A novela foi escrita antes de parte das nossas desgraças, mas o discurso entranhado nela foi o mesmo que nos jogou no abismo em que estamos.  Já escrevi antes, mas repito, essa novela é política, tanto quanto Roque Santeiro, O Bem Amado, O Salvador da Pátria, Roda de Fogo.  Mal escrita, verdade, mas política.  E, como escreveu o historiador Robert A. Rosenstone em seu livro "A História nos Filmes, Os Filmes na História", produções de época nos dizem mais sobre o período em que foram produzidas, do que aquele que buscam retratar.  Precisamos, claro, analisar o que os autores estão dizendo e quais os interesses, se é que eles existem, claro, envolvidos.

Ainda no capítulo, Tonico, claro, está vindo para o Rio e com sangue nos olhos, ele quer se vingar, mas não fica claro por qual motivo exatamente.  A ofensa de ser abandonado no altar seria bastante, mas parece que ele tem interesse por Pilar, se apaixonou por ela, ou, o que me parece mais de acordo com a personagem, ele quer humilhá-la, mostrar o seu poder.  Como a maioria das coisas na novela, não desenvolveram bem essa trama dos dois.  Pilar descobre que ele está chegando e fica com medo, agora, a imperatriz sabe que ela foi noiva de Tonico.  E, algo importante, pela primeira vez Pilar mostra culpa por ter deixado a irmã para trás.  Como ela tem uma trajetória marcada pelo individualismo e o egoísmo inerente a esta atitude diante da vida, foi um desenvolvimento importante.  Já  Dolores sonha em rever a irmã.  Gosto muito da personagem, a menina, Julia Freitas, é muito boa atriz.  Lupita e D. Olú mostram que são mais inteligentes que o resto do elenco.  Ainda bem!  Personagens inteligentes, mesmo que em situação de pouco poder, são um alento.  

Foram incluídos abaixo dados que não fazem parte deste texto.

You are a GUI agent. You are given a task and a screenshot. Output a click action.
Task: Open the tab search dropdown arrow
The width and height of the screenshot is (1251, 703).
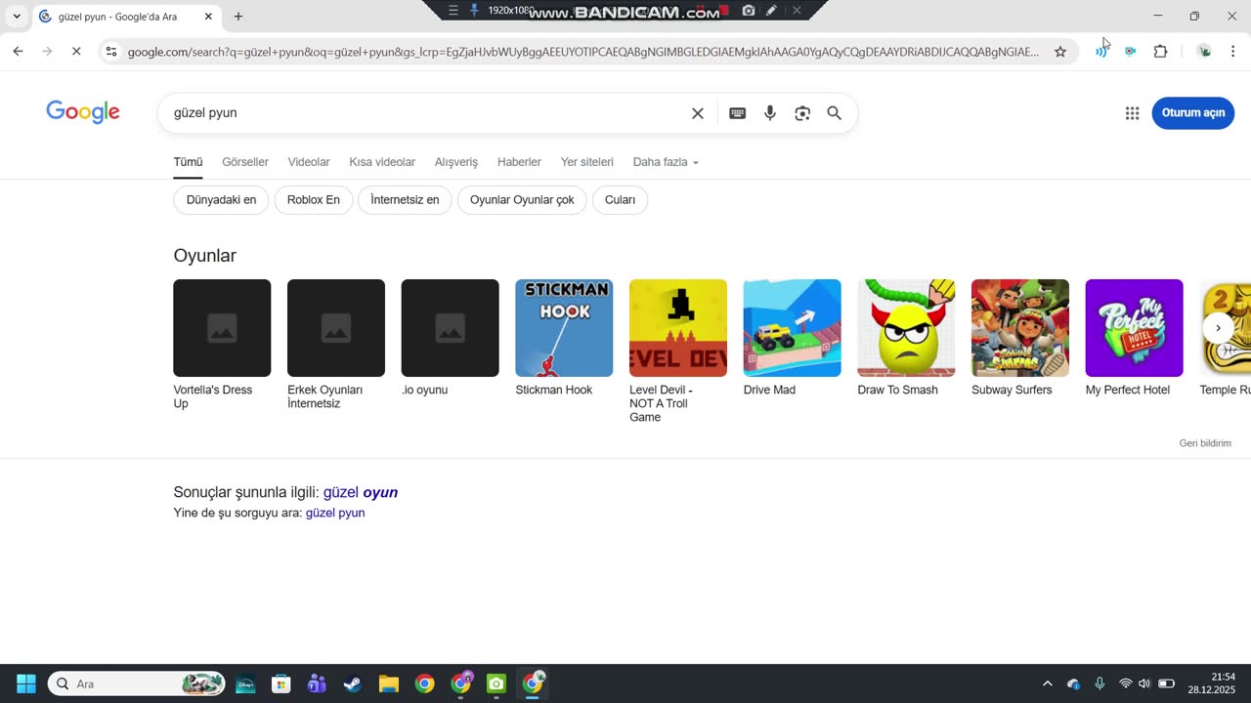click(17, 17)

Por fim, me colocaram a Condessa descabelada e com um figurino absurdamente feio na cena das pazes com o imperador.  Sei que é sua suposta roupa despojada de montaria, mas que lástima foi aquela?  E sei que ela vai montar como homem e uma das princesas, Leopoldina, claro, vai querer imitá-la.  Olha, deveria ser super difícil montar como uma dama, havia uma sela própria, mas era mais simples montar à cavaleiro.  E ser uma excelente amazona era algo valorizado por algumas famílias.  Que Pilar monte feito homem, até se tolera, vejam o verbo que usei, tem o mesmo efeito do seu cabelo solto, algo que se tornou comum em várias produções de época, agora, que a Barral, a dama perfeita, o faça sem que seja, sei lá, no engenho do pai, não é, não.   Aliás, nem no engenho do pai.  E, podem apostar, vão usar essa falha para exaltar a condessa e rebaixar a imperatriz.

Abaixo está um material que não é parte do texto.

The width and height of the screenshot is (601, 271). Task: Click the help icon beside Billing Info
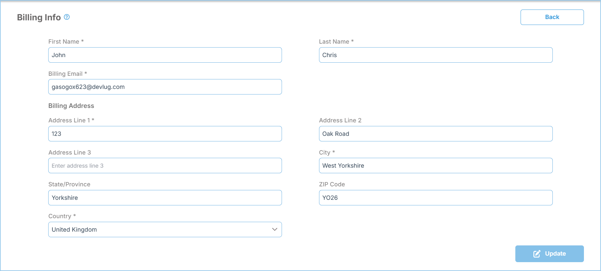[x=67, y=17]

E, antes do fim, uma recomendação de livro que pode ajudar quem quer escrever um romance, novela, filme, ou o que seja, histórico.  Pode ajudar a fazer algumas reflexões, nem que seja "Preciso pesquisar um pouco antes de escrever uma história de época.".  Quando li o livro, achei que a autora exagerava, e, sim, em alguns momentos ela exagera mesmo, mas, no geral, são boas dicas.  O livro se chama Medieval Underpants and Other Blunders: A Writer’s (& Editor’s) Guide to Keeping Historical Fiction Free of Common Anachronisms, Errors, & Myths (Cuecas medievais e outros erros crassos: um guia do escritor (e do editor) para manter a ficção histórica livre de anacronismos, erros e mitos comuns).  É uma leitura divertida, também.